## Problem requirements
Write out exactly the lines from the one holding "This screenshot has" to the last line of the entries, both ends included and nothing else, without the pictures.

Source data
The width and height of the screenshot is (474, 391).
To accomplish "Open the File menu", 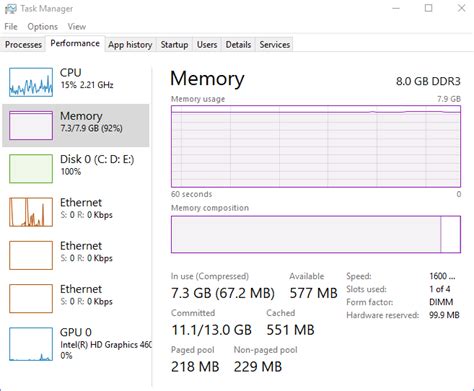I will point(11,27).
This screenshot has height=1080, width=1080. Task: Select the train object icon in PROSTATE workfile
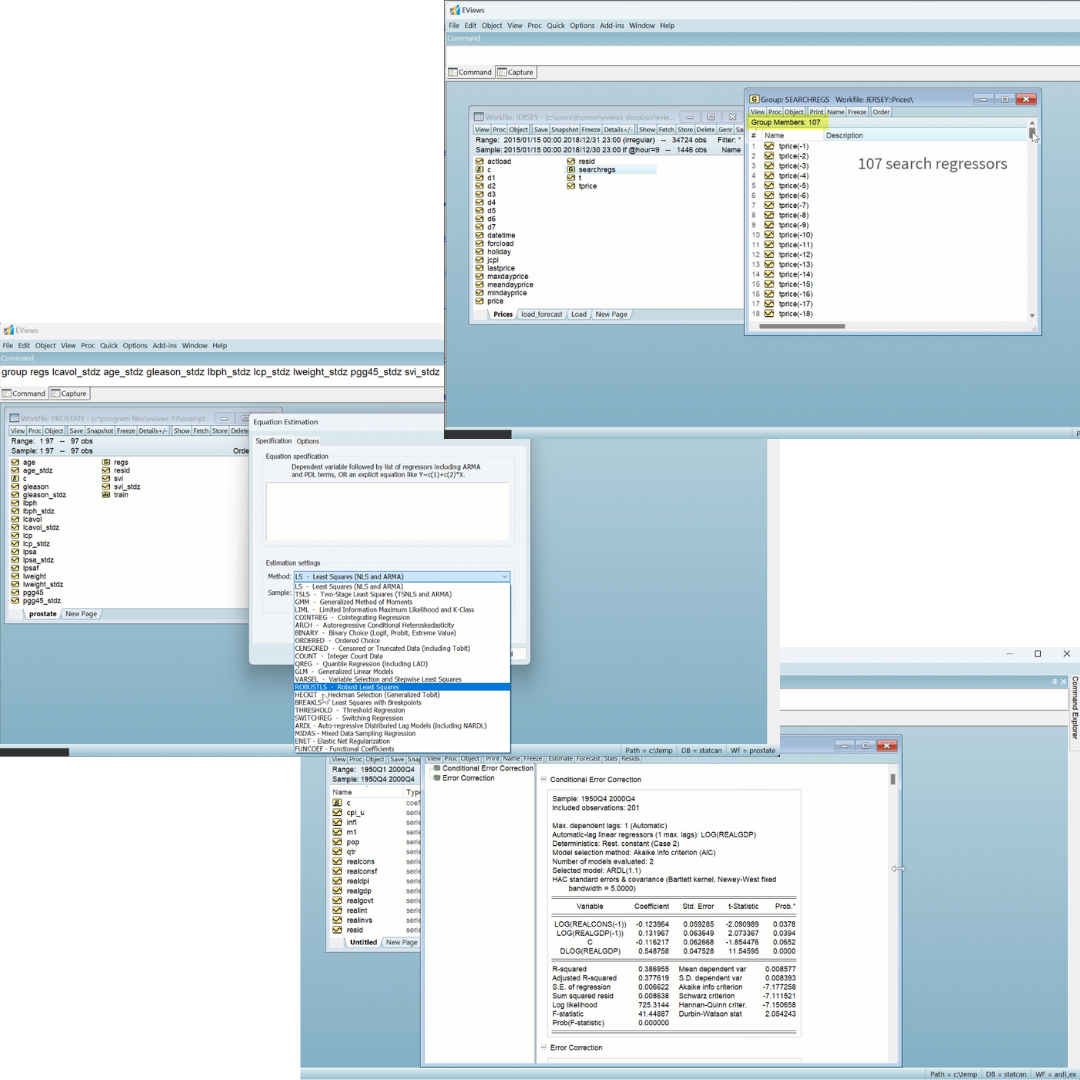pos(106,495)
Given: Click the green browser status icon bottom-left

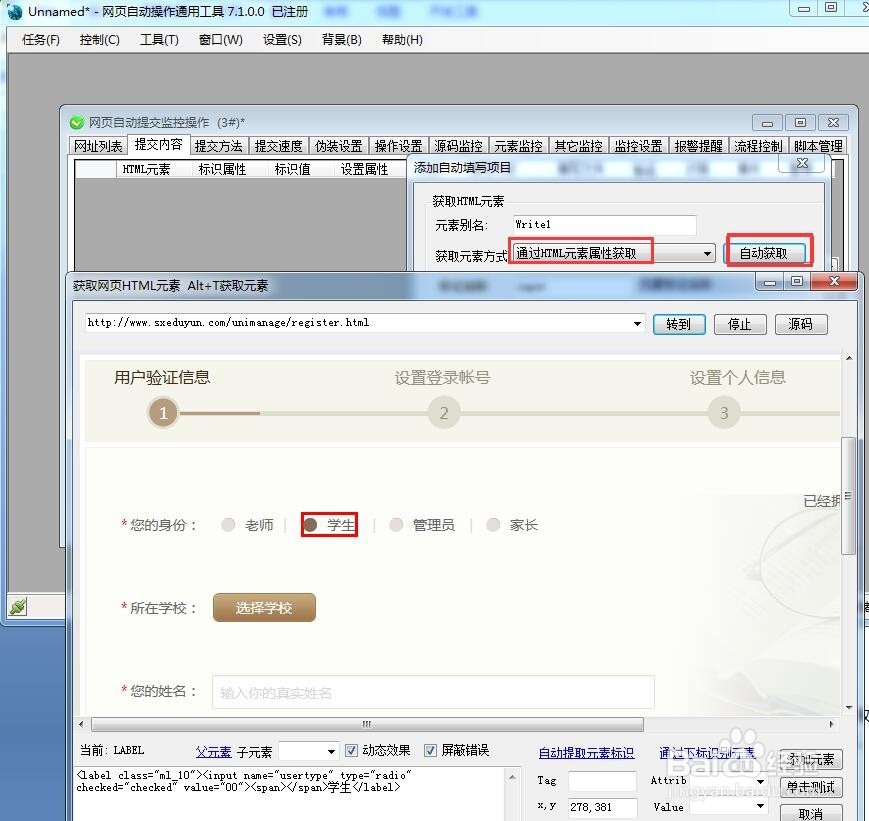Looking at the screenshot, I should 18,603.
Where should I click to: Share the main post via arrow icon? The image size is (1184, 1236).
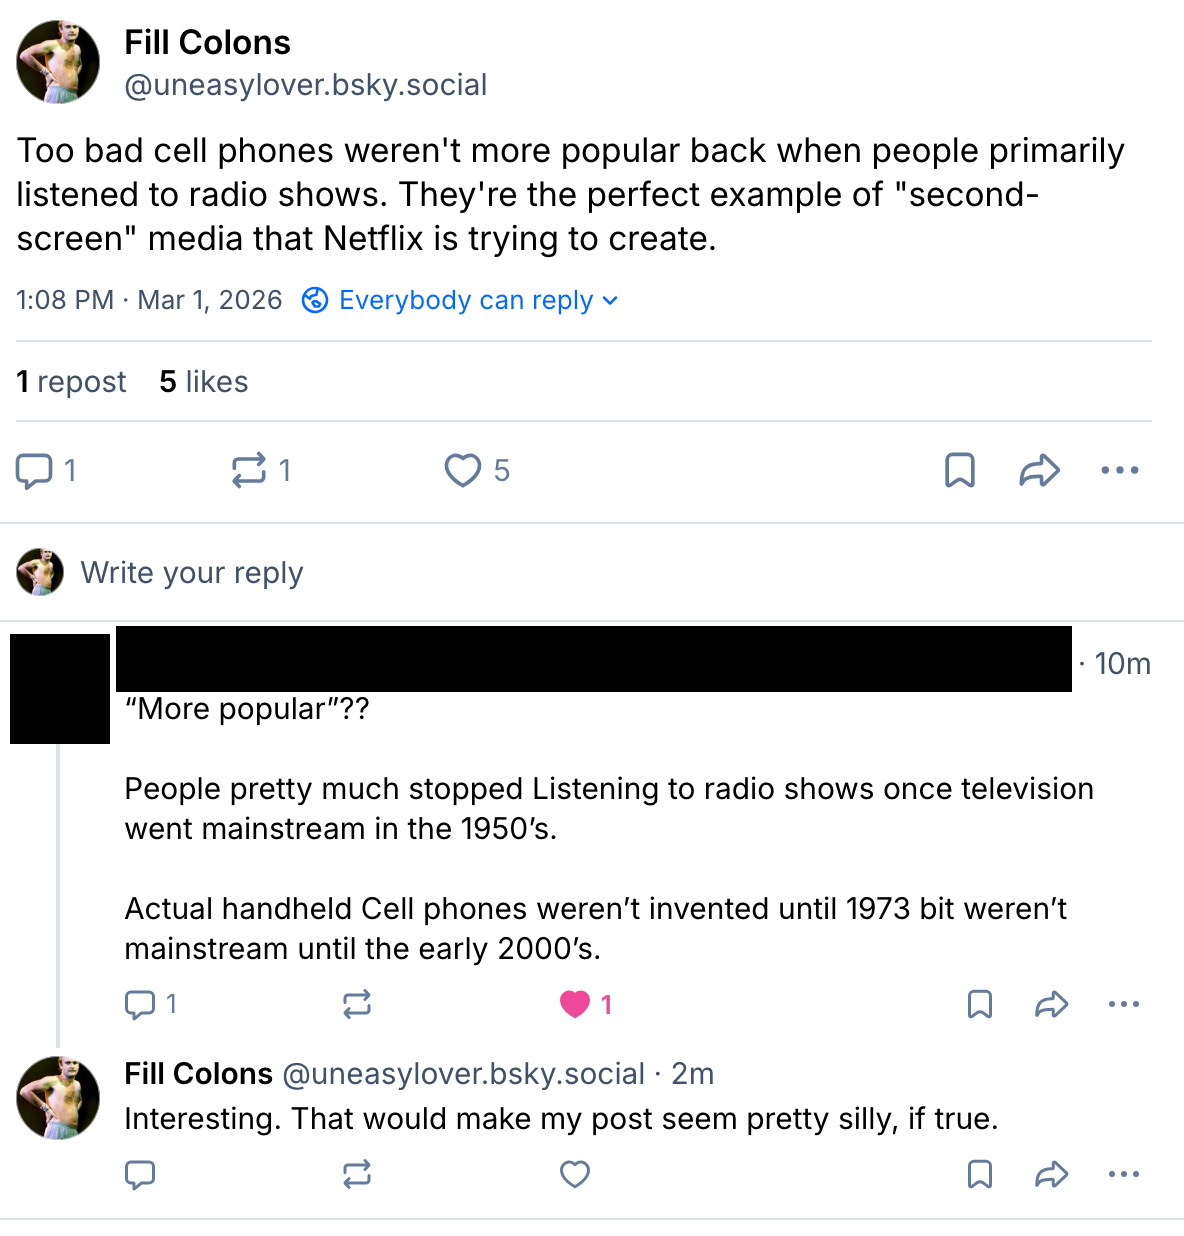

## Problem solution
This screenshot has height=1080, width=1080. Task: Select the train object icon in PROSTATE workfile
pos(106,495)
Given: Click the green browser status icon bottom-left

Looking at the screenshot, I should 18,603.
Where should I click to: Share the main post via arrow icon? The image size is (1184, 1236).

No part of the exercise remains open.